# Task requirements
Of the records that follow, copy only the lines from the line containing "Task: Share the tweet via upload arrow icon" to the line containing "This screenshot has width=1080, height=754.", both included, exactly as written.

# Information shown
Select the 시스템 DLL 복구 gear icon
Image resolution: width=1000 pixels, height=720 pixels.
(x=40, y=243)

--

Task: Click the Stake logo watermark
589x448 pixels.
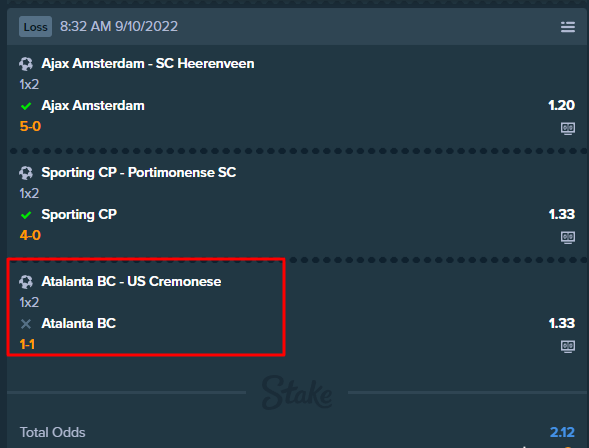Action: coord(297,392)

* * *

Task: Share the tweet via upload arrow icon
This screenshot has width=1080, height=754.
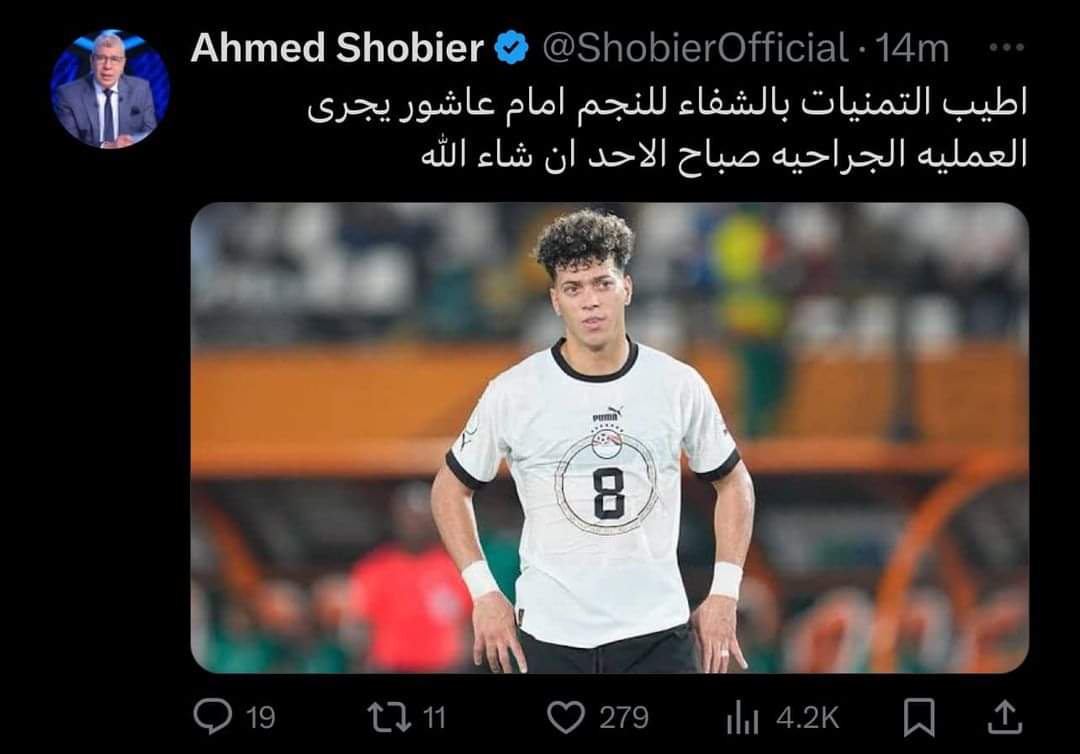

# Response for this exercise
Task: Share the tweet via upload arrow icon
This screenshot has width=1080, height=754.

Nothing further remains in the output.